■ Exercise directions: Please rewrite the records below, swapping every "At what coordinates should I click to accomplish" for "Which point should I click to complete" and leaving everything else as it is.
— Start —
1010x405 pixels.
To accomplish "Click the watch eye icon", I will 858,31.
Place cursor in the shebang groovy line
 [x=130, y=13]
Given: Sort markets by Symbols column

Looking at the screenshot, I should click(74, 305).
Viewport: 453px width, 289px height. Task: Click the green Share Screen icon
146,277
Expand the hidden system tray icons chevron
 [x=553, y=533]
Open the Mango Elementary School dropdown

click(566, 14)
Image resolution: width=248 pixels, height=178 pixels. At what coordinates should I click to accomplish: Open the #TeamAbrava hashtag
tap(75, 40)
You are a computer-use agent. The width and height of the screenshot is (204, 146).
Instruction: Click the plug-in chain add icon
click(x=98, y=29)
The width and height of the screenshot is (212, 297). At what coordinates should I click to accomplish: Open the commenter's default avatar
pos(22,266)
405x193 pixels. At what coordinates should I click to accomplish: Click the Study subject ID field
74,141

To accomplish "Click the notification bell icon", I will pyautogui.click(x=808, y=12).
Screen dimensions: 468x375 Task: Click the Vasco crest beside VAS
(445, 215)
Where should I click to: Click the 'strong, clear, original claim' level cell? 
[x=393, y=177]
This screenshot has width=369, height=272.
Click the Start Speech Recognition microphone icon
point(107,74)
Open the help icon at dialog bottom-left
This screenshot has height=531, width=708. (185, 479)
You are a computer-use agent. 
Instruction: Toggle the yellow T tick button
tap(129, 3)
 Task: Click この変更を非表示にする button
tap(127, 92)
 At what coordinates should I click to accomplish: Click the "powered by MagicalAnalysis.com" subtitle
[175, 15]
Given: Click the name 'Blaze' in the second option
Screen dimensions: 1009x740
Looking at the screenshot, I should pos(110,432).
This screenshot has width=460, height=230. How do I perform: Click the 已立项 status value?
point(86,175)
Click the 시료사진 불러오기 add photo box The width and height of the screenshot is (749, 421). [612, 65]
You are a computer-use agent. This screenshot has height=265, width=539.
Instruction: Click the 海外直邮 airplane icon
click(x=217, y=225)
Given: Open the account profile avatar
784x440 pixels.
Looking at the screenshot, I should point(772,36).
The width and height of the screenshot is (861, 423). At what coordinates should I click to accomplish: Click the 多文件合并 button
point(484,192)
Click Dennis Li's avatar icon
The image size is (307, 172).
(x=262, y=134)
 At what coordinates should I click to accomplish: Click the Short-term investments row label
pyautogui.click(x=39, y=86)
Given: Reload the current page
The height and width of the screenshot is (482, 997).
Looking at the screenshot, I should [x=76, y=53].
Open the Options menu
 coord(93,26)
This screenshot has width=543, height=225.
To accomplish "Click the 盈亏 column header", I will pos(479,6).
— End —
■ Expected answer:
1010x405 pixels.
To accomplish "Click the watch eye icon", I will 858,31.
Place cursor in the shebang groovy line
 [x=130, y=13]
Given: Sort markets by Symbols column

Looking at the screenshot, I should click(74, 305).
Viewport: 453px width, 289px height. Task: Click the green Share Screen icon
146,277
Expand the hidden system tray icons chevron
 [x=553, y=533]
Open the Mango Elementary School dropdown

click(566, 14)
Image resolution: width=248 pixels, height=178 pixels. Which point should I click to complete: Open the #TeamAbrava hashtag
tap(75, 40)
You are a computer-use agent. The width and height of the screenshot is (204, 146).
Instruction: Click the plug-in chain add icon
click(x=98, y=29)
The width and height of the screenshot is (212, 297). Which point should I click to complete: Open the commenter's default avatar
pos(22,266)
405x193 pixels. Which point should I click to complete: Click the Study subject ID field
74,141

To accomplish "Click the notification bell icon", I will pyautogui.click(x=808, y=12).
Screen dimensions: 468x375 Task: Click the Vasco crest beside VAS
(445, 215)
Where should I click to: Click the 'strong, clear, original claim' level cell? 
[x=393, y=177]
This screenshot has width=369, height=272.
Click the Start Speech Recognition microphone icon
point(107,74)
Open the help icon at dialog bottom-left
This screenshot has height=531, width=708. (185, 479)
You are a computer-use agent. 
Instruction: Toggle the yellow T tick button
tap(129, 3)
 Task: Click この変更を非表示にする button
tap(127, 92)
 Which point should I click to complete: Click the "powered by MagicalAnalysis.com" subtitle
[175, 15]
Given: Click the name 'Blaze' in the second option
Screen dimensions: 1009x740
Looking at the screenshot, I should pos(110,432).
This screenshot has width=460, height=230. How do I perform: Click the 已立项 status value?
point(86,175)
Click the 시료사진 불러오기 add photo box The width and height of the screenshot is (749, 421). [612, 65]
You are a computer-use agent. This screenshot has height=265, width=539.
Instruction: Click the 海外直邮 airplane icon
click(x=217, y=225)
Given: Open the account profile avatar
784x440 pixels.
Looking at the screenshot, I should point(772,36).
The width and height of the screenshot is (861, 423). Which point should I click to complete: Click the 多文件合并 button
point(484,192)
Click Dennis Li's avatar icon
The image size is (307, 172).
(x=262, y=134)
 Which point should I click to complete: Click the Short-term investments row label
pyautogui.click(x=39, y=86)
Given: Reload the current page
The height and width of the screenshot is (482, 997).
Looking at the screenshot, I should [x=76, y=53].
Open the Options menu
 coord(93,26)
This screenshot has width=543, height=225.
To accomplish "Click the 盈亏 column header", I will pos(479,6).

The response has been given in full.